EXERCISE GOAL -> Starting at the line that contains "Toggle hide non-printable eye icon in Request", print every remaining line of the entries, unchanged, and output nothing more.

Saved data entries

┄┄┄┄┄┄┄┄┄┄┄┄┄┄┄┄┄┄┄┄

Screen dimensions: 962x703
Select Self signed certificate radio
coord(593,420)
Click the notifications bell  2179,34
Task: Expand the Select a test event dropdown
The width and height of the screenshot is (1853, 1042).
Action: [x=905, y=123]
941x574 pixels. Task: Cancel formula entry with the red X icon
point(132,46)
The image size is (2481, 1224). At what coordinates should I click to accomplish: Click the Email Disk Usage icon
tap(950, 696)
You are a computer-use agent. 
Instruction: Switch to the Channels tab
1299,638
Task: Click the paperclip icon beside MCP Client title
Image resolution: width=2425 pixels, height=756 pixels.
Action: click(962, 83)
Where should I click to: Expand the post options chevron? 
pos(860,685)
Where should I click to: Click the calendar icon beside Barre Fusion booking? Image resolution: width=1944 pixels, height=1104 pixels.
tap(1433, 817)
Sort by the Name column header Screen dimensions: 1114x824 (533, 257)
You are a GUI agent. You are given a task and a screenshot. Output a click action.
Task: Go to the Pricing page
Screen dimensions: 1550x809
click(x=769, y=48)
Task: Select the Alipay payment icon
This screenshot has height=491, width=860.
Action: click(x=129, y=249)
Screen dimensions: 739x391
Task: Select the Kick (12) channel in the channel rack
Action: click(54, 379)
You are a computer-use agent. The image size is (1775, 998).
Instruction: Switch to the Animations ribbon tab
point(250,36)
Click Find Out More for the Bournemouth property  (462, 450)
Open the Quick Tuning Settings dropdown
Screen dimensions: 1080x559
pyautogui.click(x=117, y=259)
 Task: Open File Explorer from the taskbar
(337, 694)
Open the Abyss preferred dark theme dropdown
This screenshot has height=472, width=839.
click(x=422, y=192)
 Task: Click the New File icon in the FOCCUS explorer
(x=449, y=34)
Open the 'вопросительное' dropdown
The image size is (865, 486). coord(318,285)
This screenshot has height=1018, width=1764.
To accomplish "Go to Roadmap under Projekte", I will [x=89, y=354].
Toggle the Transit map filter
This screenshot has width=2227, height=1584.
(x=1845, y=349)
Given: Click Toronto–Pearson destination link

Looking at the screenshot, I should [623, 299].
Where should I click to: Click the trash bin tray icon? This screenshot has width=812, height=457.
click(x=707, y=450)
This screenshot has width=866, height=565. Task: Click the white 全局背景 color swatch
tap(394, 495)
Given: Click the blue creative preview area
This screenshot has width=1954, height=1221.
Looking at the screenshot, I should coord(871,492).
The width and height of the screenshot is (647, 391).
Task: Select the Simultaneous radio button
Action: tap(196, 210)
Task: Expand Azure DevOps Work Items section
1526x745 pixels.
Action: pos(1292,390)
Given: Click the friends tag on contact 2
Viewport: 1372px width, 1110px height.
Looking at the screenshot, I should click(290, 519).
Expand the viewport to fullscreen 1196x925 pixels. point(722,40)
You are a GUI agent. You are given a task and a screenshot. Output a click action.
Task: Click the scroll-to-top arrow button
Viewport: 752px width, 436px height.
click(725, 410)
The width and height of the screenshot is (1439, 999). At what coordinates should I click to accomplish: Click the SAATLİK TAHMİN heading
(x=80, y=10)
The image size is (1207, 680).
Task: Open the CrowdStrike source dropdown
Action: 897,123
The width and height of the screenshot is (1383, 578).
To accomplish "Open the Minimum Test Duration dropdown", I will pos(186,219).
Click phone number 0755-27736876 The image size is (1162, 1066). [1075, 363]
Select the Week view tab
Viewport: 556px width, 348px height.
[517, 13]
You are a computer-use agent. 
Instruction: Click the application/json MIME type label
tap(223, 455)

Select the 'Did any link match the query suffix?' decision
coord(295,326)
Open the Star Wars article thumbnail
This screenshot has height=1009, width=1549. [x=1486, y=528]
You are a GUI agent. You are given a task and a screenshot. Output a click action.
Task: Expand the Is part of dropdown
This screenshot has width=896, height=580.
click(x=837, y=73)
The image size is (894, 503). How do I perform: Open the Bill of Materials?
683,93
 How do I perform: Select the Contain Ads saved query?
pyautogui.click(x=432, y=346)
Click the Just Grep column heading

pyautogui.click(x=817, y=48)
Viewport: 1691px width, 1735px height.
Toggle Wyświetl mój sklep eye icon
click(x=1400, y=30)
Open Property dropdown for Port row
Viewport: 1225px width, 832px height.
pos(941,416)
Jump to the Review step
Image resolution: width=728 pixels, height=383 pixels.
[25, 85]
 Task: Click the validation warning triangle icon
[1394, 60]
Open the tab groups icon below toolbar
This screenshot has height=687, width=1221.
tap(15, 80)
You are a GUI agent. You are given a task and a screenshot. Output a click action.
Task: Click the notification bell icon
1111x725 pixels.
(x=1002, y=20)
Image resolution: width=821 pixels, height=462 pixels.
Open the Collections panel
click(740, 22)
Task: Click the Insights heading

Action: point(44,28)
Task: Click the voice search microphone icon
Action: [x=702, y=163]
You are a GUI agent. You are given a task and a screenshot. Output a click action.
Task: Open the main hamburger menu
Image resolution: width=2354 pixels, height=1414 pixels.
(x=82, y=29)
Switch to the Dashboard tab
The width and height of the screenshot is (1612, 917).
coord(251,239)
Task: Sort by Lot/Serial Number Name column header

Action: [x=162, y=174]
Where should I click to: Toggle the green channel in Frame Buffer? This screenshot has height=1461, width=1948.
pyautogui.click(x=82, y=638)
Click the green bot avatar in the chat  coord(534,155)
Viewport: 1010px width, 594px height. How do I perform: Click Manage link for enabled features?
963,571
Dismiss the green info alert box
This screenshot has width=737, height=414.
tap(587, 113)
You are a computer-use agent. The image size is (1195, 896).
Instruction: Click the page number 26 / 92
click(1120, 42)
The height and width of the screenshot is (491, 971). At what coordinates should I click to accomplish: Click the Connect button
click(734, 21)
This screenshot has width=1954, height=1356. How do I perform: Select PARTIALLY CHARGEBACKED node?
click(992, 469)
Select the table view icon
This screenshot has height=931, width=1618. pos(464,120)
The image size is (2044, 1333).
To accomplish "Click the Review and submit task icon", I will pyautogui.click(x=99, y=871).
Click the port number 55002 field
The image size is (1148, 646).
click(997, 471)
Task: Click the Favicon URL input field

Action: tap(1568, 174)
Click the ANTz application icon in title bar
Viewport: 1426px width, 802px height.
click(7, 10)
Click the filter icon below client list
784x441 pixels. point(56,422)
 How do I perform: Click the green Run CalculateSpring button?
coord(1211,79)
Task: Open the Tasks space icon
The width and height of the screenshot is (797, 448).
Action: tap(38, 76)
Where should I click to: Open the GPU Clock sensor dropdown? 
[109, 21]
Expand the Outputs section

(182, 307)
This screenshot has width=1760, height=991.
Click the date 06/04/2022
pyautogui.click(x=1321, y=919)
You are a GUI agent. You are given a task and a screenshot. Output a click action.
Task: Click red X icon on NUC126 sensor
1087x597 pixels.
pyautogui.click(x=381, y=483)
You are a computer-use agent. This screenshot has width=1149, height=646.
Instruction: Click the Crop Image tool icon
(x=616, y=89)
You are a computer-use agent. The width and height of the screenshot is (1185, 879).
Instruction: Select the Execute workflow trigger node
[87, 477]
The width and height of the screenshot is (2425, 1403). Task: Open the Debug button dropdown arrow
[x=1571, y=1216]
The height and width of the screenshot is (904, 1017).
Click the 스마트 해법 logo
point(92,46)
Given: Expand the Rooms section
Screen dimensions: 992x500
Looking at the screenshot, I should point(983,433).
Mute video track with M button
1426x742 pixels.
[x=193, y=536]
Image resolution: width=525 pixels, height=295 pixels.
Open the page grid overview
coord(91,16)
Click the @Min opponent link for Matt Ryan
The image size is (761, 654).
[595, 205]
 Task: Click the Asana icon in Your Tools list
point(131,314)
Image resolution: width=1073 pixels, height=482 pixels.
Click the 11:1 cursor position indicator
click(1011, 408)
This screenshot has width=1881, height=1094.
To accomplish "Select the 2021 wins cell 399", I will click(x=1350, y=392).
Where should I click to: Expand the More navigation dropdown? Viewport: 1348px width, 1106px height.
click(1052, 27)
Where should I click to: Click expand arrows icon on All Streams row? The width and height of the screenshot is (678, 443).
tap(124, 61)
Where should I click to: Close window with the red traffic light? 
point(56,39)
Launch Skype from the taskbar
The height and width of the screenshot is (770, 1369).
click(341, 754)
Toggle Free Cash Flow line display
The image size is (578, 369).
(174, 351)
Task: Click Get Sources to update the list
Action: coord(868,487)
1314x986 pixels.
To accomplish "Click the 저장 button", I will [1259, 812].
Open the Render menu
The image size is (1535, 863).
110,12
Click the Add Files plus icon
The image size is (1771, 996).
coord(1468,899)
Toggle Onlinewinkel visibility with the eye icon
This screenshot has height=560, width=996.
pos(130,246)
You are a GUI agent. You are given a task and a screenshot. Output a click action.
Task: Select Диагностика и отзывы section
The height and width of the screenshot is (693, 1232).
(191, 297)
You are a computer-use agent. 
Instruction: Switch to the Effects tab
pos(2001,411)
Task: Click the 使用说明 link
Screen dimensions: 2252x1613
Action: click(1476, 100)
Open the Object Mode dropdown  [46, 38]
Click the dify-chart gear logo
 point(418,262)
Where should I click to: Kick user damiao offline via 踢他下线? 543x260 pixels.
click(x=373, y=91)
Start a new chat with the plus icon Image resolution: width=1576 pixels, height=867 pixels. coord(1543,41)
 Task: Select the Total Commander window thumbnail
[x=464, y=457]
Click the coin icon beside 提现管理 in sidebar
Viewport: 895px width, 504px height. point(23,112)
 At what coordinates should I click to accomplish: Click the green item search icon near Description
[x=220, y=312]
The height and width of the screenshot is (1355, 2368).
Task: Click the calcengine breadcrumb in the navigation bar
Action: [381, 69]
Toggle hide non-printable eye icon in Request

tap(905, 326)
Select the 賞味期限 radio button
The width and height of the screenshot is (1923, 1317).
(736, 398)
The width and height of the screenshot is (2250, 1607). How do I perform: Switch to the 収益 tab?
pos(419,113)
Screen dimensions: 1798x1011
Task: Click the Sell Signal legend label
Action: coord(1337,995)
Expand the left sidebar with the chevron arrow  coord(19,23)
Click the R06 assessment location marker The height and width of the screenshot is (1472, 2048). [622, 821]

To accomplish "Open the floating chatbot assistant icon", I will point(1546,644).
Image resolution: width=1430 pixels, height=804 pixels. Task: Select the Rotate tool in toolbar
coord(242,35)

┄┄┄┄┄┄┄┄┄┄┄┄┄┄┄┄┄┄┄┄

FINISHED EXERCISE ->
Toggle hide non-printable eye icon in Request

tap(905, 326)
Select the 賞味期限 radio button
The width and height of the screenshot is (1923, 1317).
(736, 398)
The width and height of the screenshot is (2250, 1607). How do I perform: Switch to the 収益 tab?
pos(419,113)
Screen dimensions: 1798x1011
Task: Click the Sell Signal legend label
Action: coord(1337,995)
Expand the left sidebar with the chevron arrow  coord(19,23)
Click the R06 assessment location marker The height and width of the screenshot is (1472, 2048). [622, 821]

To accomplish "Open the floating chatbot assistant icon", I will point(1546,644).
Image resolution: width=1430 pixels, height=804 pixels. Task: Select the Rotate tool in toolbar
coord(242,35)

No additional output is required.